Il test del DNA fetale è un test prenatale non invasivo. Si tratta di un test di screening che non sostituisce gli esami diagnostici, ma permette di calcolare la probabilità di alcune alterazioni cromosomiche nel feto.

La dottoressa Vera Bianchi, specialista in genetica medica del Santagostino, risponde a tutti i dubbi delle donne in gravidanza in merito al test del DNA fetale.

Prenota un test dna fetale

Perché si fa il DNA fetale? Quali malattie si vedono con il test del DNA fetale?

↑ top

Il test del DNA fetale è un esame di screening che permette di analizzare il DNA fetale che durante la gravidanza è presente nel sangue materno, e di calcolare così il rischio di alcune anomalie cromosomiche nel feto:

  • trisomia 21 (sindrome di Down) 
  • trisomia 13 (sindrome di Patau) 
  • trisomia 18 (sindrome di Edwards).

L’esame è anche in grado di valutare i cromosomi sessuali X e Y, permettendo di considerare le malattie legate a questi, come:

  • la sindrome di Turner
  • la sindrome di Klinefelter.

Il test del DNA fetale non è un test diagnostico, dunque non sostituisce i classici esami diagnostici invasivi come amniocentesi e villocentesi: si limita a indicare la percentuale di rischio delle malattie genetiche sopra elencate.

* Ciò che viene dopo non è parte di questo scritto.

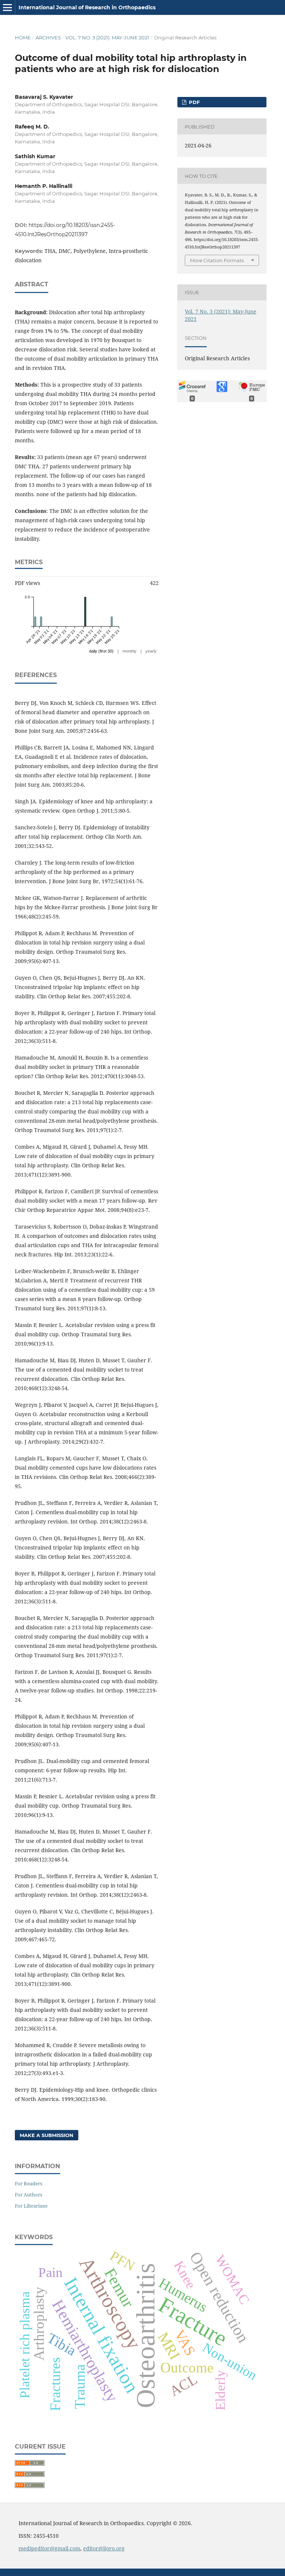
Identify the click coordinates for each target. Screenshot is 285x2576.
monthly (129, 651)
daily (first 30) (101, 651)
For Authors (28, 2194)
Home (23, 37)
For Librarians (31, 2205)
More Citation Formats (217, 260)
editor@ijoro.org (104, 2548)
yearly (151, 651)
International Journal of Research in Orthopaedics (87, 7)
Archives (48, 37)
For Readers (28, 2183)
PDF (193, 102)
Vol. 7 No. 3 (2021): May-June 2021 (107, 37)
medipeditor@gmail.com (49, 2548)
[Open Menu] (7, 7)
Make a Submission (46, 2135)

Se condotto nella sua versione estesa, l’esame può inoltre valutare alcune malattie metaboliche rare e  microdelezioni, vale a dire anomalie causate dalla dispersione di frammenti di DNA nel corredo genetico, che potrebbero essere legate all’insorgenza di disturbi del neurosviluppo.

Come si fa il test del DNA in gravidanza?

↑ top

L’esame consiste in un semplice prelievo del sangue e si basa sulla misurazione delle quantità di specifiche sequenze di DNA per ciascun cromosoma.

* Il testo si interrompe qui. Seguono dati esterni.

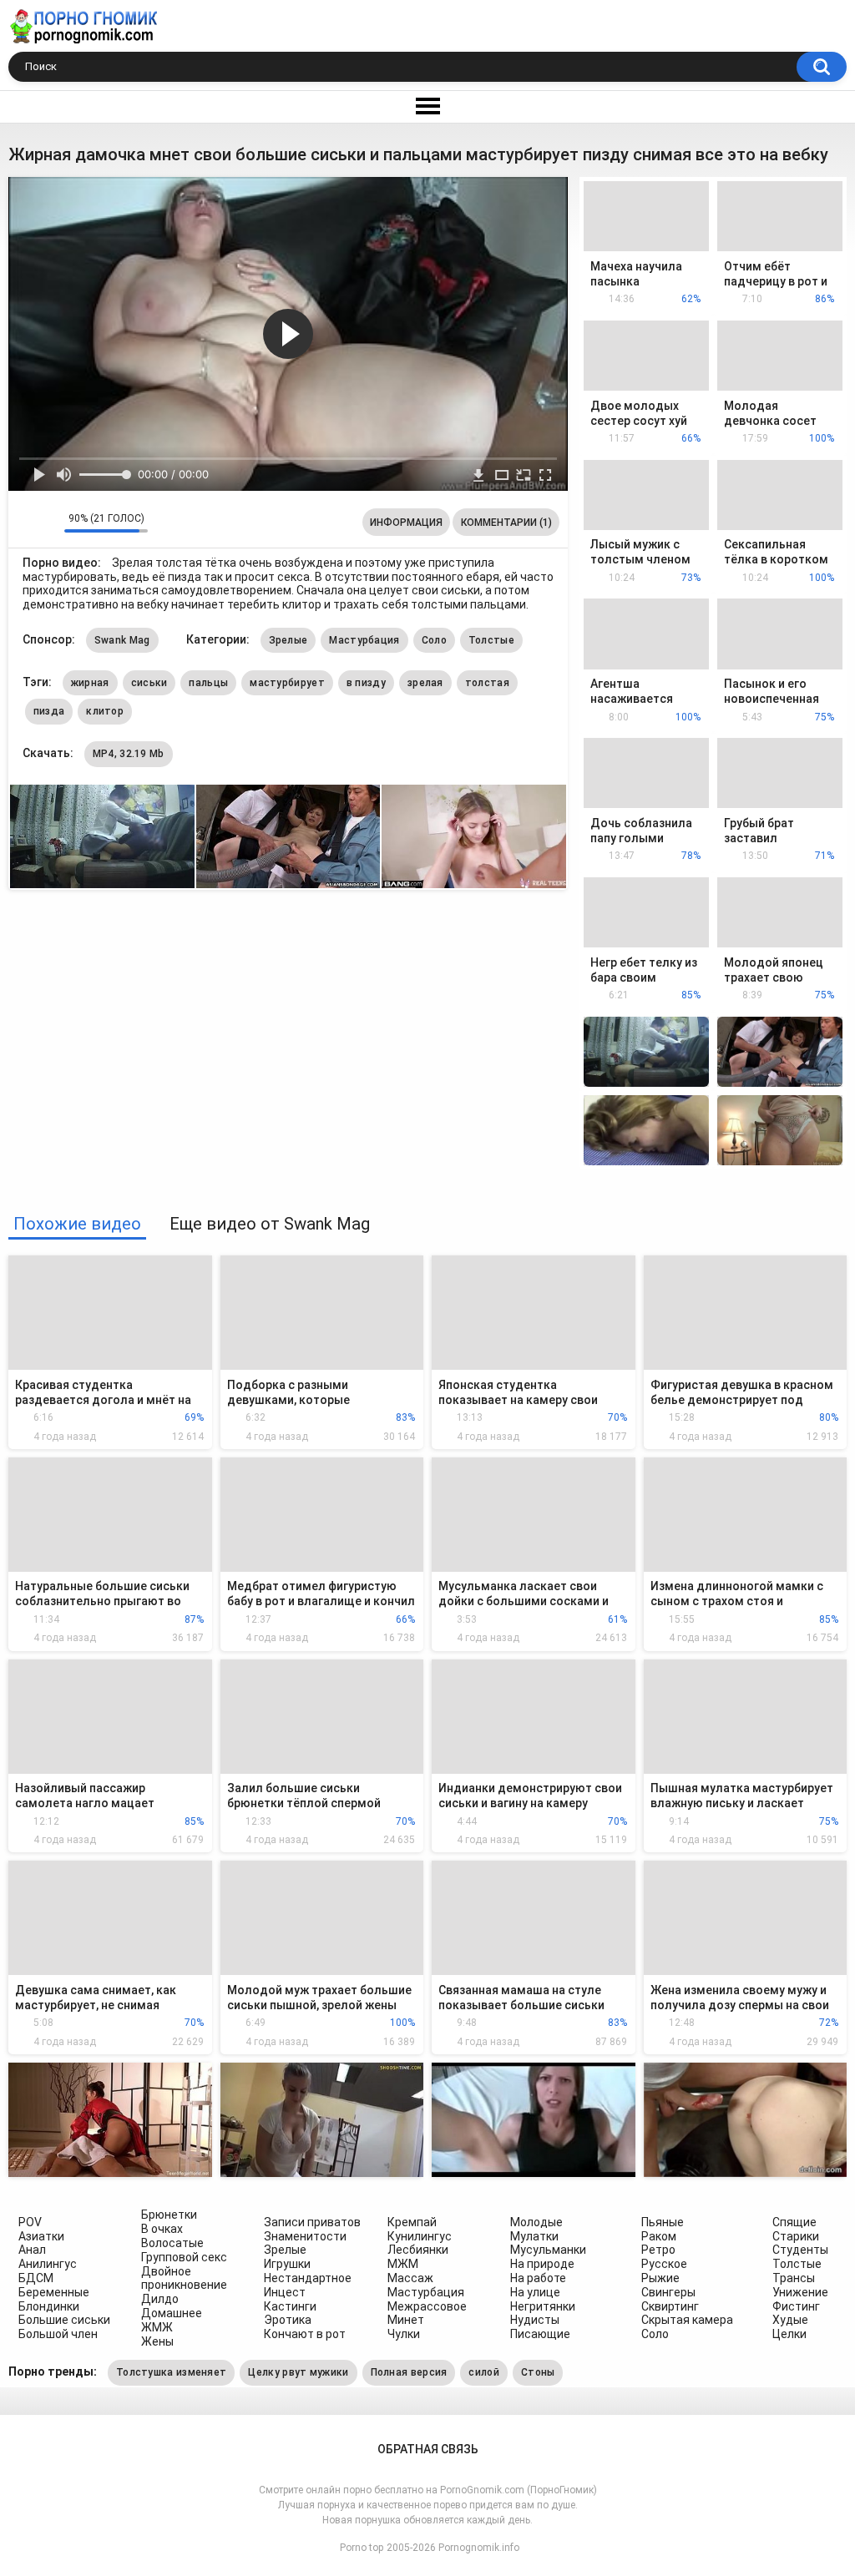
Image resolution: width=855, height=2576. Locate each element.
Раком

Per fare il test non è necessario essere a digiuno. Chiaramente essendo un esame non invasivo, non comporta rischio di aborto, che interessa invece in percentuali variabili gli esami invasivi. Le donne lo vedono come un passaggio preliminare prima di decidere se sottoporsi, eventualmente e sotto indicazione del proprio medico, a un esame invasivo.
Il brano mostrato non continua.